In 1885, at the invitation of Father Guyot, the Belgian Sisters of St. Mary of Namur arrived in Fort Worth to teach the parish children and to open their own boarding school for young ladies, St. Ignatius Academy. During its first few years the Academy was organized in two small houses purchased by the order and located on property adjacent to the church. The school grew rapidly, and in 1889 the sisters completed a three-story French Empire school building immediately south of the old church. By 1910 there was no more room for St. Ignatius to expand.

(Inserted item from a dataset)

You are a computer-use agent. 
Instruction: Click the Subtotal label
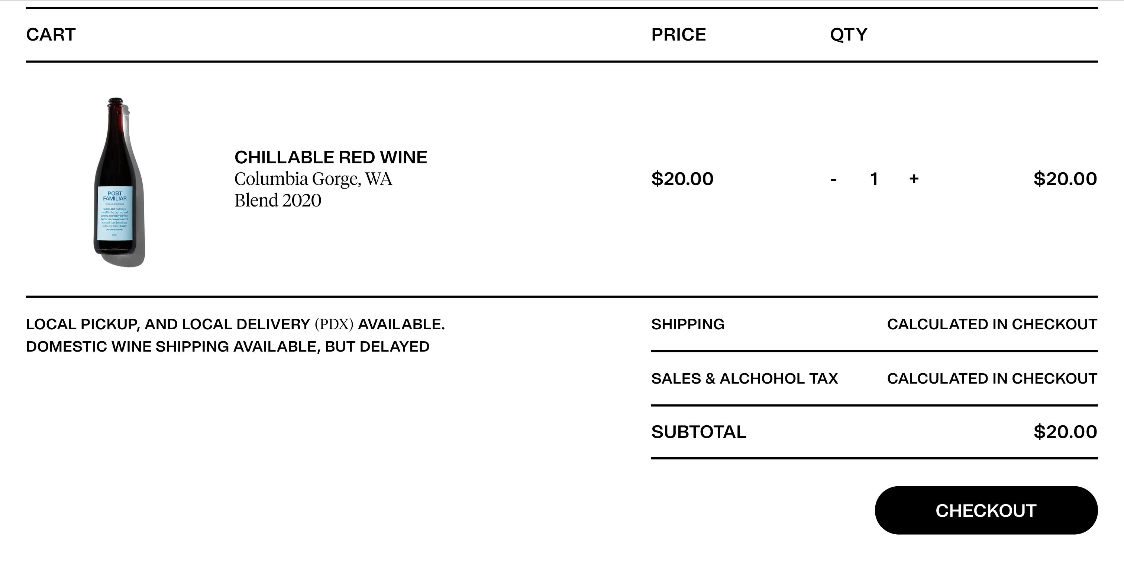(699, 432)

The order purchased land several miles south of the downtown area and built another school, Our Lady of Victory, to be used as a high school for the older students. They continued to operate the Academy as a Catholic school until 1956, when it was sold to the parish. The building was being used as the religious education facility and parish hall in the early 1990s. The church attained the rank of co-cathedral on December 8, 1953, when the name of the Diocese of Dallas was changed to the Diocese of Dallas-Fort Worth. When the Diocese of Fort Worth was founded August 22, 1969, St. Patrick's became the seat of the new diocese. The church and academy were recorded as a Texas Historic Landmark in 1962, and in 1985 the cathedral complex was enrolled in the National Register of Historic Places. The Texas Historical Commission in 1990 approved a Texas historical marker for the site of St. Stanislaus Church.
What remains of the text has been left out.